In institutions, grill s are used to prepare a wide variety of food products, including steaks, chops, scrambled eggs, pancakes, and sautéed vegetables. The fast-food industry often uses a grill and a fryer for all hot-food preparation. Grills can be purchased for mounting on a stand with casters, permitting ease of cleaning after the grill is turned off at the end of the day. Fire regulations require automatic extinguishing devices because of the high temperature and the presence of flammable grease.
Accessories for grills are limited to the various methods for mounting the equipment, as discussed. Grills that are purchased as part of a range section should be specified with spreader plates on each side so that raw ingredients and cooked products can be handled easily by the cook. Chrome-plated grills are popular because of the ease of cleaning the surface after the grill is turned off.
Primary use in the food operation
In the short-order restaurant, the grill is used for almost all breakfast menu items. At lunch, hamburgers, hot dogs, steaks, grilled sandwiches, and many other fast-food item are cooked quickly and efficiently on the grill.
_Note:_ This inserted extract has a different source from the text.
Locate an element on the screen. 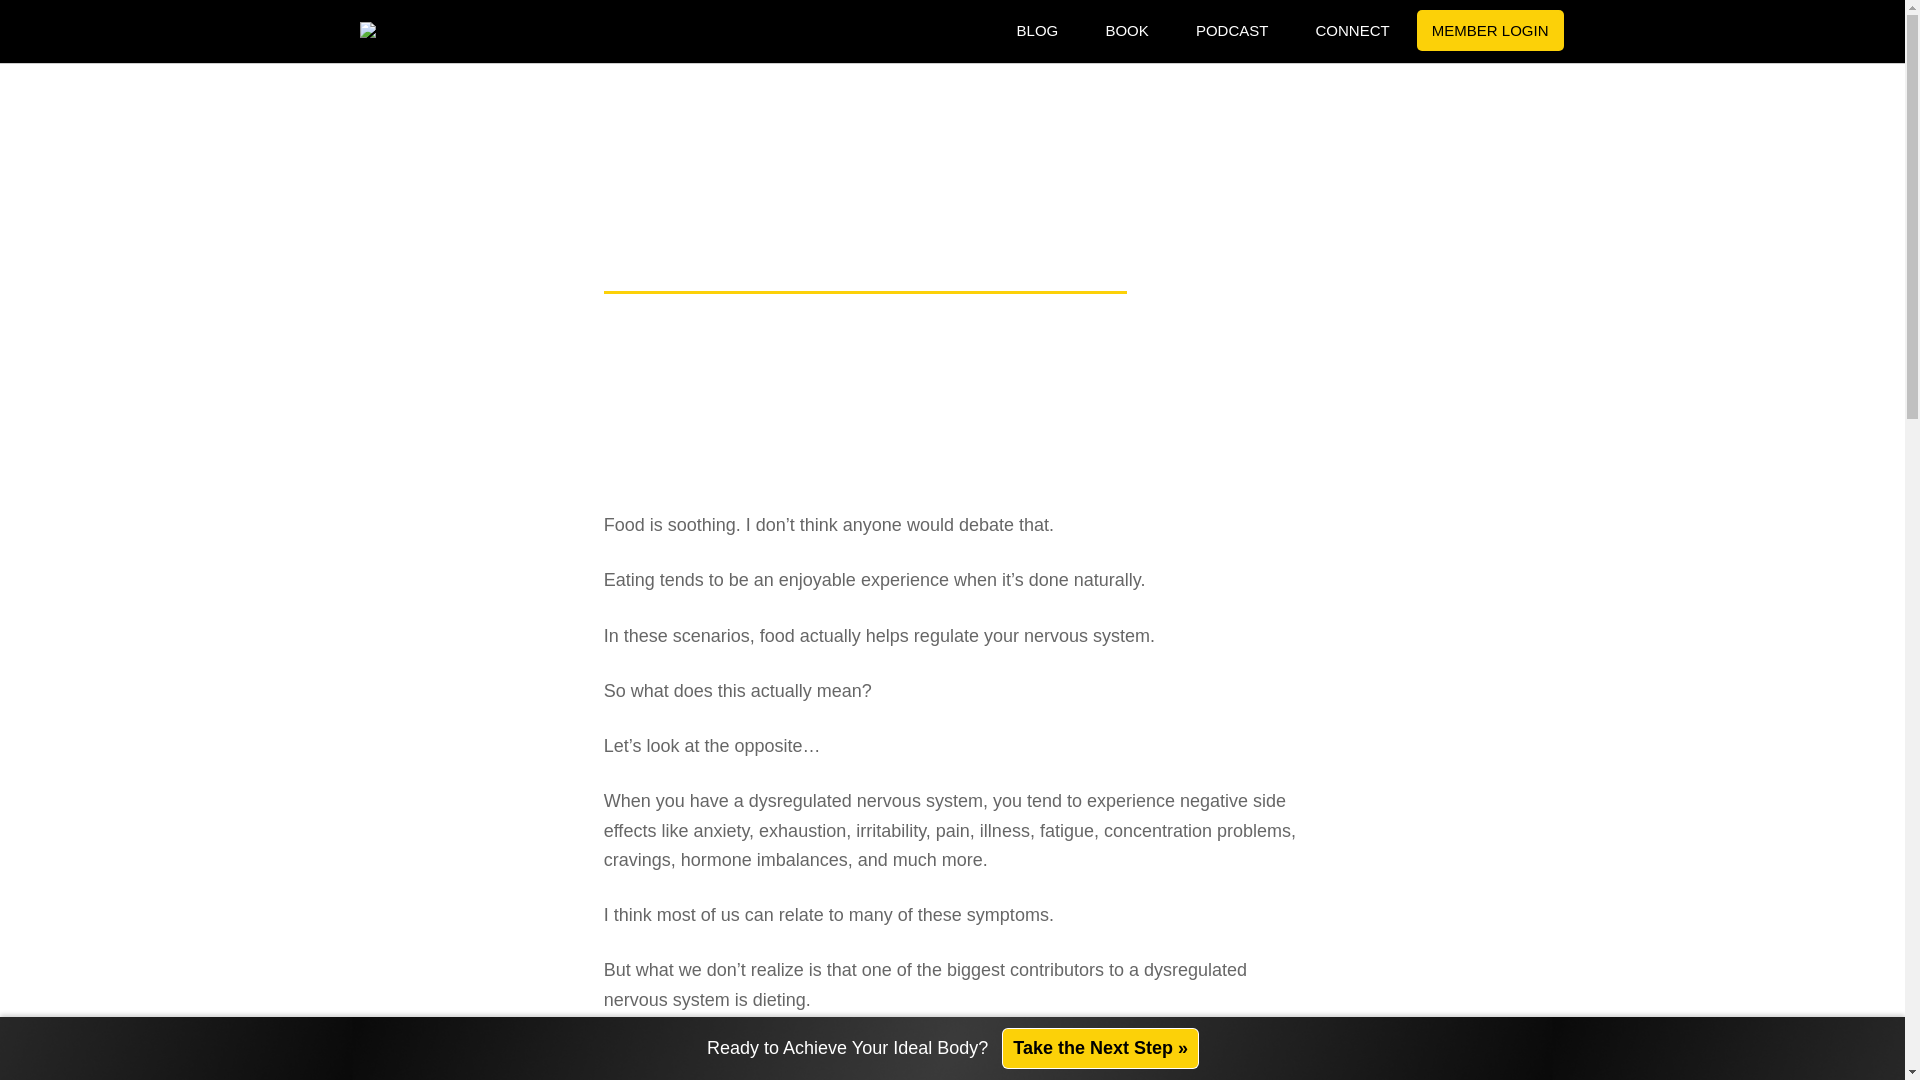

In all types of food facilities, the grill is extremely valuable piece of equipment that can be prepare many different types of food.
Determining capacity and size
Grills are usually purchased in widths of 2,3,4,5, or 6 feet (610, 915, 1,220, 1,525, or 1,830mm). The distance from front to back of the grill top is usually between 21 and 34 inches (530 and 860mm), less the narrow trough that is located along the front or back edge for collecting grease. Grills are rated by the number of hamburgers per hour that can be prepared. This cooking performance standard usually falls within a range of 400 hamburgers per hour for a 24-inch (610mm), grill to 2,400 hamburgers per hour for a 6-foot (1,830mm) grill.
Large grills usually have one control dial and thermostat for each 12 inches (305mm) of grill surface. This feature permits the cook to have different surface temperatures at several points across the grill, so that different foods can be cooked at the same time. For example, fried eggs, sausage, and pancakes could all be cooked at the same time on a 4-or 6-foot (1,220- or 1,830-mm) grill.